■ **Document segment**:

Gregory — a sophomore who finished with 9.5 sacks, 17 tackles for loss and 17 quarterback hurries — got better as the season wore on, and he wore out opposing offenses. Gregory was the face of a young defense that struggled through the first half of the schedule before finding its sea legs in the Big Ten.

The turning point: a sideline meeting early in the Northwestern game, when coaches agreed to scrap their game plan for an attacking scheme that young players felt more comfortable executing. From then on, NU gained momentum, finishing the regular season as the nation's No. 34 total defense. The defense bowed up in critical junctures against Northwestern, Michigan and Penn State to help an ailing offense make enough plays for crucial wins. And Gregory? He kept running down quarterbacks.

5. Dashing through the defense

The straw that stirred Nebraska's drink on offense, running back Ameer Abdullah, made his biggest statement in NU's first Big Ten game, a 39-19 win over Illinois. A 43-yard, weaving run through the Illini defense, punctuated by a dive at the goal line, showed off all of Abdullah's skills: patience, elusiveness, toughness, acceleration. In a long, trying year for the Husker O, Abdullah shined.

With one game left, he has 1,568 rushing yards — best in the Big Ten and the fifth-best season in NU history. He was All-Big Ten and a third-team All-American. The Huskers don't get a Hail Mary win over Northwestern if Abdullah doesn't dodge three tackles on fourth-and-15. And teammates raved about his leadership skills, voting him captain after the season and awarding him with Lifter of the Year for the second straight year.

When Abdullah arrived in Lincoln, he was the least-heralded of three highly recruited running backs. But he was the hungriest. In 2013, Abdullah dined like a Big Ten rushing king.

“He's an All-American on the field, he's an All-American off the field,” Pelini said of Abdullah.

6. Another fumble!

Early in the third quarter of its season-defining game against Michigan State, Nebraska was backed up at its own 1. Quarterback Tommy Armstrong didn't quite get the snap from center Mark Pelini, and pulling guard Cole Pensick seemed to hit the ball with his knee, which sent it bouncing up the field, where a Spartan recovered it. MSU tacked on a quick touchdown. NU's chances of winning the Big Ten title slipped away.

■ **Job 1**:
Please pull out every row below that contains the word "Expand". Case counts.

■ **Dataset rows**:
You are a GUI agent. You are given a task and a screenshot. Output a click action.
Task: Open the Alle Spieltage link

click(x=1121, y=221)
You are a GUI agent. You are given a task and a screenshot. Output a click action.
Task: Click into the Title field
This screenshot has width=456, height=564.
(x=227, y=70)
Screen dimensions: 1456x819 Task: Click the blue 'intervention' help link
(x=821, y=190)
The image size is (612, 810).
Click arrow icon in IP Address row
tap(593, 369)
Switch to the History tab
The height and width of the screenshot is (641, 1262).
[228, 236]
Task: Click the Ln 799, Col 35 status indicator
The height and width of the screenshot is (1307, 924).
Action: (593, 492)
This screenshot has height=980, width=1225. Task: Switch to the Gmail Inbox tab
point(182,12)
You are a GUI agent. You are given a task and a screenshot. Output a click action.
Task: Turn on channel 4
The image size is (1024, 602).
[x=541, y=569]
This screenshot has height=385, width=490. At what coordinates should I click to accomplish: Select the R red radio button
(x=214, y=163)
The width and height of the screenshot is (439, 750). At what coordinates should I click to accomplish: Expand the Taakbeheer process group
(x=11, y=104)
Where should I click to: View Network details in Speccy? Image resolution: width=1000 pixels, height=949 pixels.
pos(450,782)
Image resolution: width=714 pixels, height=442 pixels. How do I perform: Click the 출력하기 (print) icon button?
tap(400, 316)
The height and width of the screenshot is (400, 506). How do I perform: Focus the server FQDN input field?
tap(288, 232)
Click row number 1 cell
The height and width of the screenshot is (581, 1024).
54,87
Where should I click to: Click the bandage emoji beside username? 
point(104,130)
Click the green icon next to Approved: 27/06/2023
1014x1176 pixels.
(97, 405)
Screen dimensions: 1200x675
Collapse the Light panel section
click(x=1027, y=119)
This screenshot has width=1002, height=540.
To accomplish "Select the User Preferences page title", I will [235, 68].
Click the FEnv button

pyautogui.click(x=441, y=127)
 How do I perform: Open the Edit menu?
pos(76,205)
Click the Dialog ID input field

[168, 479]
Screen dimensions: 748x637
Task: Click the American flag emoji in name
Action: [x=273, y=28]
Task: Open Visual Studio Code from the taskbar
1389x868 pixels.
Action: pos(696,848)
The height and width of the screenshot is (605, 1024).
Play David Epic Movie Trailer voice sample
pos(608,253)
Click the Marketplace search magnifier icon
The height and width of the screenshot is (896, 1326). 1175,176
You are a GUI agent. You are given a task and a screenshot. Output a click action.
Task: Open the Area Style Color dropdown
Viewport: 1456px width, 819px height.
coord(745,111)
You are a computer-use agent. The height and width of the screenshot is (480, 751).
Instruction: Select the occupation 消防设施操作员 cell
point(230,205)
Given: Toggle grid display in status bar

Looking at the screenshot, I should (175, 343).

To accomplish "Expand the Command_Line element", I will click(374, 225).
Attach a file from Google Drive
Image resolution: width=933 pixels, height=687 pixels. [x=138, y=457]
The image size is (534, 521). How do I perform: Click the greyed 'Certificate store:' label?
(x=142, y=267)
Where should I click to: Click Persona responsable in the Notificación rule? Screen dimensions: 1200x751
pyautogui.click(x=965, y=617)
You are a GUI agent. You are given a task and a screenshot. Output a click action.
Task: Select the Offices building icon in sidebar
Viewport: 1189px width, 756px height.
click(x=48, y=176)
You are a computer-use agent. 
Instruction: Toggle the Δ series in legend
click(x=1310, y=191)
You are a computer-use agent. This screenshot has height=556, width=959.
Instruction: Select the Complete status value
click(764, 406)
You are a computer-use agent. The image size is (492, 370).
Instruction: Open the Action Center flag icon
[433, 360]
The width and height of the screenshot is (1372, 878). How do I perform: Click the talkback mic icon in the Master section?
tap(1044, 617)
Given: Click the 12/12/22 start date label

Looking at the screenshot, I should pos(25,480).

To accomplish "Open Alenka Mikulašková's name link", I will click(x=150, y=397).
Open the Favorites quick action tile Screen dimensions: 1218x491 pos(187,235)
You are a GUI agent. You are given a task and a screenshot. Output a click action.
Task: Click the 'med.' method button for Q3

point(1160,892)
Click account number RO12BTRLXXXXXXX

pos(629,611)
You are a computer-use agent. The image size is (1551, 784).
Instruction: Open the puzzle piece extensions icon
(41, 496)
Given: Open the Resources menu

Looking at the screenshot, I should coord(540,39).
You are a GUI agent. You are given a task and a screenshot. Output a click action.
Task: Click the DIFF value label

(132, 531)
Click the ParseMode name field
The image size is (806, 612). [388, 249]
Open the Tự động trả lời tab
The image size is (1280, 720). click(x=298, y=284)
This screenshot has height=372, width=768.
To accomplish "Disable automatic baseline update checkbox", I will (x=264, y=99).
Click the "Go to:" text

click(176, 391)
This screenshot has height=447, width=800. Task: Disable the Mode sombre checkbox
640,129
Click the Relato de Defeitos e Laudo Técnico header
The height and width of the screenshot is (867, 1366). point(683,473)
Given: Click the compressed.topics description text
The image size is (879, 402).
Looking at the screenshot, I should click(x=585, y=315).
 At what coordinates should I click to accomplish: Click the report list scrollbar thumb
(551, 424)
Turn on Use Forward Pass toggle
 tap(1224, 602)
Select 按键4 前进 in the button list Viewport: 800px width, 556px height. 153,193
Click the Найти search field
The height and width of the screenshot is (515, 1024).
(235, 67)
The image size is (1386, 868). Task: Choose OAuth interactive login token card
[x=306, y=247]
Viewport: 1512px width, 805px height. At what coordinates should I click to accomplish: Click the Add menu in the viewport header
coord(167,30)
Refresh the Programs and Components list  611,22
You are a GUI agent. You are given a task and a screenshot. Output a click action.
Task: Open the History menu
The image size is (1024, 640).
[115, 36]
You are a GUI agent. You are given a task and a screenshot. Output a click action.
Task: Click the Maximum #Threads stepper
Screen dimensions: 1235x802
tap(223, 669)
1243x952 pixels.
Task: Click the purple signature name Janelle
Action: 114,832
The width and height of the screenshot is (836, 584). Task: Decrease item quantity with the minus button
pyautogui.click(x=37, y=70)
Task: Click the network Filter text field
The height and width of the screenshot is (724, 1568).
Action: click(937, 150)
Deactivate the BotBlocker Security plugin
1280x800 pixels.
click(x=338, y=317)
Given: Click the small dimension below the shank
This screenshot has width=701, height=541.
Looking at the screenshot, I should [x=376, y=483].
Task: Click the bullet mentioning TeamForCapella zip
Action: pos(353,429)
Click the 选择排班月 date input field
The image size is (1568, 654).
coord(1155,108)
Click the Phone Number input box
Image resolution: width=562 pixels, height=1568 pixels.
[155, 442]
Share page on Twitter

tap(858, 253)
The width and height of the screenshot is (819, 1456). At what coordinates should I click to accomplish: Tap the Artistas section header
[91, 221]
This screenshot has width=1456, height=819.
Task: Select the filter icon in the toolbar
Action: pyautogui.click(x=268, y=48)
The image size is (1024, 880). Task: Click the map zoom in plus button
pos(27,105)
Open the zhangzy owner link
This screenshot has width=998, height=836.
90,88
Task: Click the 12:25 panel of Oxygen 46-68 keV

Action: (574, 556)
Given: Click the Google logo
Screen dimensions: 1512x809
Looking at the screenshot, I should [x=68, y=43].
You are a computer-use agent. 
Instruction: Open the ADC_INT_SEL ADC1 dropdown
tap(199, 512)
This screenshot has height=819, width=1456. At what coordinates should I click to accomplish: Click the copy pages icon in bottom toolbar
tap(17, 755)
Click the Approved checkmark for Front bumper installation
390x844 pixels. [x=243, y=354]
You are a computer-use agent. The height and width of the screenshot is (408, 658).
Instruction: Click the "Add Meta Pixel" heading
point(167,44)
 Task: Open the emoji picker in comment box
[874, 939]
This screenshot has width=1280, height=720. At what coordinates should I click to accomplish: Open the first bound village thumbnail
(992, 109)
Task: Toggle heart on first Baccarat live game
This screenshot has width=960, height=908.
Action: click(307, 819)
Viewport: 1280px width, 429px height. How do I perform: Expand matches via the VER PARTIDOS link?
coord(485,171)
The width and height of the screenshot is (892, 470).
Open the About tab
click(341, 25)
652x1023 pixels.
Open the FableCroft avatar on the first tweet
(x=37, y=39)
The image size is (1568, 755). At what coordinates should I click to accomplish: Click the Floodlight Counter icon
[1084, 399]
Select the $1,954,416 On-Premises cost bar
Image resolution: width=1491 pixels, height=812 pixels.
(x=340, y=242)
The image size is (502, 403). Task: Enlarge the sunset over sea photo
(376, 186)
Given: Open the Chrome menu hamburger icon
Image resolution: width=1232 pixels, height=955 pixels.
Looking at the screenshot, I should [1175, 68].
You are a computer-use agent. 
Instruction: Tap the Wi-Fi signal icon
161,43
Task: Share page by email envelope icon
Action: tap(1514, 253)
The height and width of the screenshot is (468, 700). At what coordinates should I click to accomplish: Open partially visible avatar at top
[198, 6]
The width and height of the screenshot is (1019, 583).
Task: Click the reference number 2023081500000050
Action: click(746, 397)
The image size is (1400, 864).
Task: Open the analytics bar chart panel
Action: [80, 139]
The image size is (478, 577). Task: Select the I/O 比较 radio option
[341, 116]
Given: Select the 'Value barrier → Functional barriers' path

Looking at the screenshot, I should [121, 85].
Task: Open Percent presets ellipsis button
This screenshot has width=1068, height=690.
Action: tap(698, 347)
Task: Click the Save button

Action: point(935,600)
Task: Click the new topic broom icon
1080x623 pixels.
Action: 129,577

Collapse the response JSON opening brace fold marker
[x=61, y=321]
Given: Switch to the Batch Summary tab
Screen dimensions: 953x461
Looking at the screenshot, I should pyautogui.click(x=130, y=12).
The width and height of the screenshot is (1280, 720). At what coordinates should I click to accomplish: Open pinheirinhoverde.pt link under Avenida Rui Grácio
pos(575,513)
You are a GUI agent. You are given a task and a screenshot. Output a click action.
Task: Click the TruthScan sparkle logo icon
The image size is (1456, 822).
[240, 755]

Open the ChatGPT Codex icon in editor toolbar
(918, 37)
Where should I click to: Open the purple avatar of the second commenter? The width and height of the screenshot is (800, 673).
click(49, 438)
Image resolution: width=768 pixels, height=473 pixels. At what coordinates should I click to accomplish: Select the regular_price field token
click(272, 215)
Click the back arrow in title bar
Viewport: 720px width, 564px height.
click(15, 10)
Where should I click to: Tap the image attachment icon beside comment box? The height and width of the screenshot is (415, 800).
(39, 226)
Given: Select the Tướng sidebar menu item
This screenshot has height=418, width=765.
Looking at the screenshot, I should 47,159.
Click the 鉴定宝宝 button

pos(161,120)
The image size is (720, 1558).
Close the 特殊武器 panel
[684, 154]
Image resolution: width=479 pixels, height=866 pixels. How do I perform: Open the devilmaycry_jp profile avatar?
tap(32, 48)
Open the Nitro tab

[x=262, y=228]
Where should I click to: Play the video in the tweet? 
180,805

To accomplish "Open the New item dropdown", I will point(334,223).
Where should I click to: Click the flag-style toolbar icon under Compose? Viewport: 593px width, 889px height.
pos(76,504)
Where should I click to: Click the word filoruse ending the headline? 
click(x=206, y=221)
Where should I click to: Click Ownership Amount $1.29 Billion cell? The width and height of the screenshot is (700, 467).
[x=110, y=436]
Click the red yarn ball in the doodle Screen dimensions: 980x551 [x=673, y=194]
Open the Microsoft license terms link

■ **Job 2**:
For the Nebraska football passage above, decide whether each statement agrees with it. For each, answer yes or no and quote the deciding words. (a) Abdullah's teammates voted him captain after the season. (b) Abdullah was the most-heralded of three running backs when he arrived in Lincoln. (c) Nebraska finished the regular season as the nation's No. 24 total defense.

■ **Correct result 1**:
The width and height of the screenshot is (439, 750). At what coordinates should I click to accomplish: Expand the Taakbeheer process group
To accomplish "Expand the Command_Line element", I will click(374, 225).
Viewport: 1280px width, 429px height. How do I perform: Expand matches via the VER PARTIDOS link?

■ **Correct result 2**:
(a) Yes: "voting him captain after the season"
(b) No: "he was the least-heralded of three highly recruited running backs"
(c) No: "finishing the regular season as the nation's No. 34 total defense"